Input material:
++++++++++++++++++++
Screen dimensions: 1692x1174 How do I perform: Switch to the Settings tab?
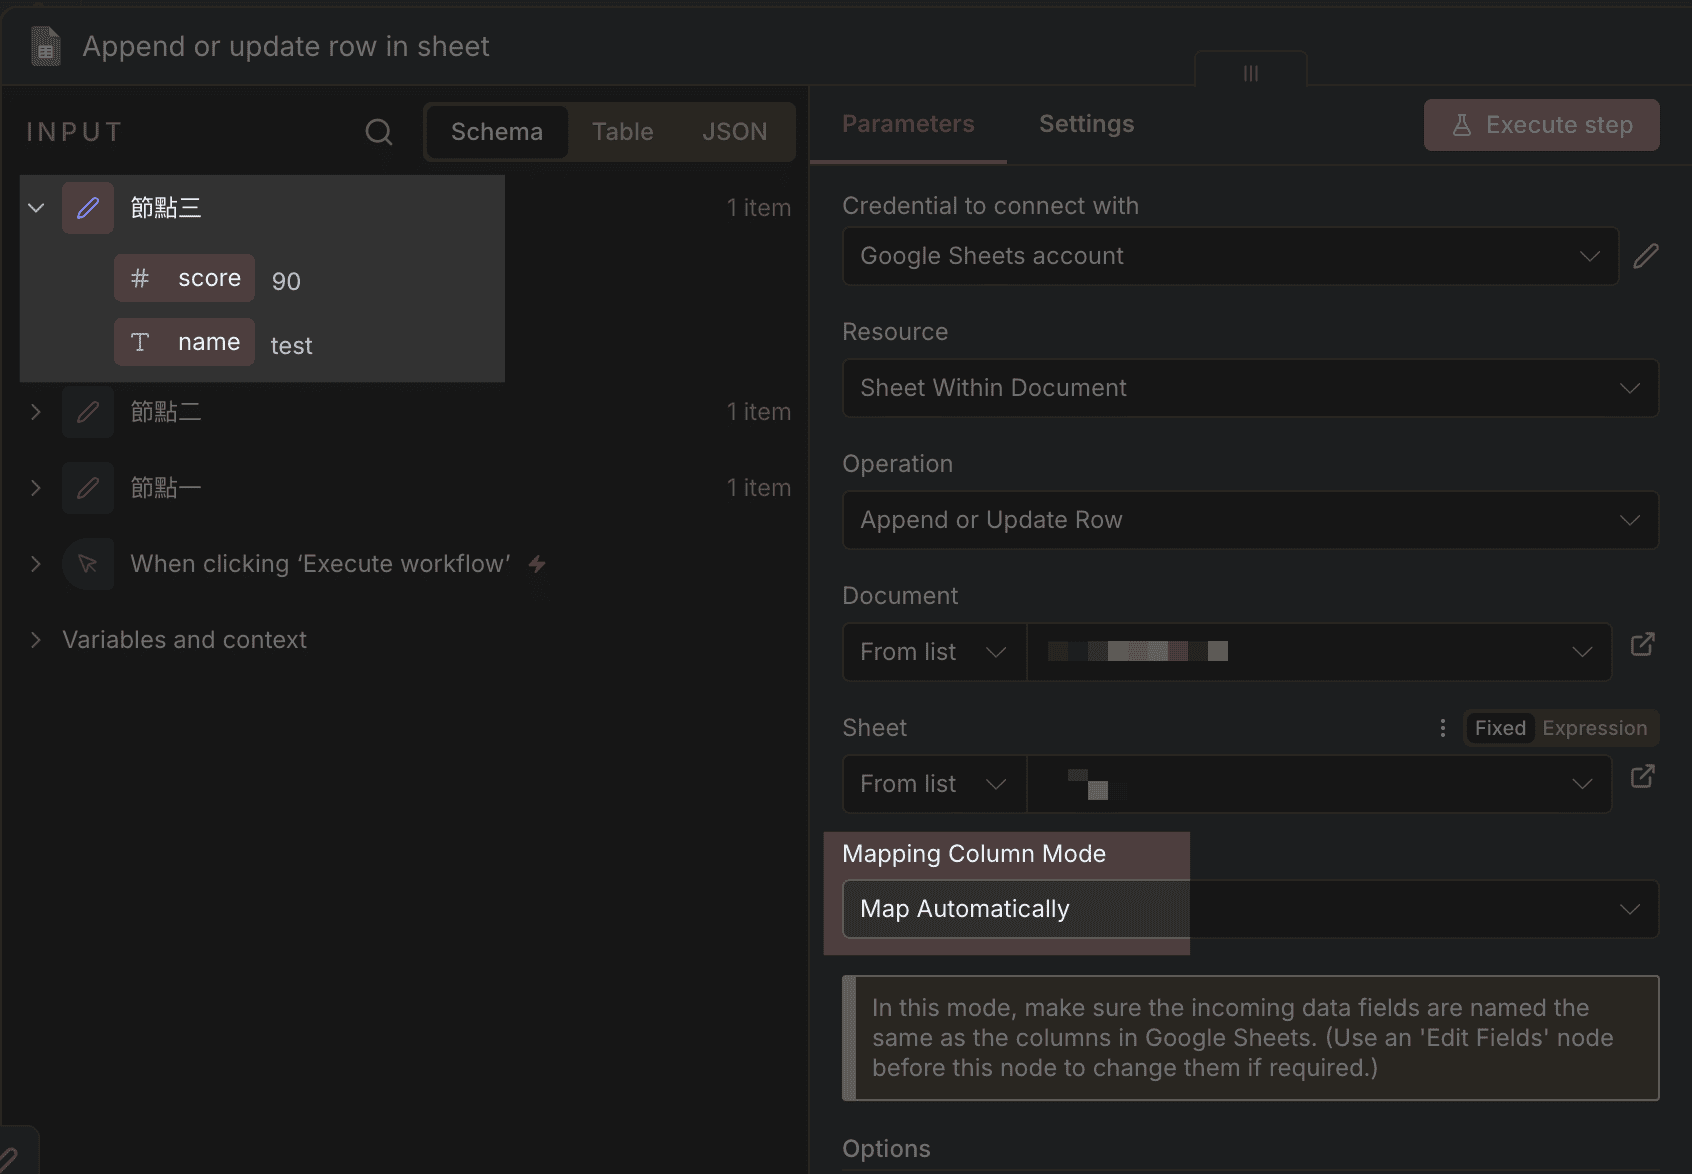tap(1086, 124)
++++++++++++++++++++
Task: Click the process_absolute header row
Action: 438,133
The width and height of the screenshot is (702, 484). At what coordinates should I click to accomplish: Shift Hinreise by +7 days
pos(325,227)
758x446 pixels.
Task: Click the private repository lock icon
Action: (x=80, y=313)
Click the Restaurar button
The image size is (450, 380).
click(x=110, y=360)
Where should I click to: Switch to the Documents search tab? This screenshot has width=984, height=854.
++++++++++++++++++++
Task description: Reproduce, word for word and in full, only the lines above that start at the line with "The width and" and run through the line with "Where should I", both ends included.

Task solution:
The width and height of the screenshot is (702, 484). At what coordinates should I click to accomplish: Shift Hinreise by +7 days
pos(325,227)
758x446 pixels.
Task: Click the private repository lock icon
Action: (x=80, y=313)
Click the Restaurar button
The image size is (450, 380).
click(x=110, y=360)
Where should I click to: Switch to the Documents search tab? This screenshot has width=984, height=854.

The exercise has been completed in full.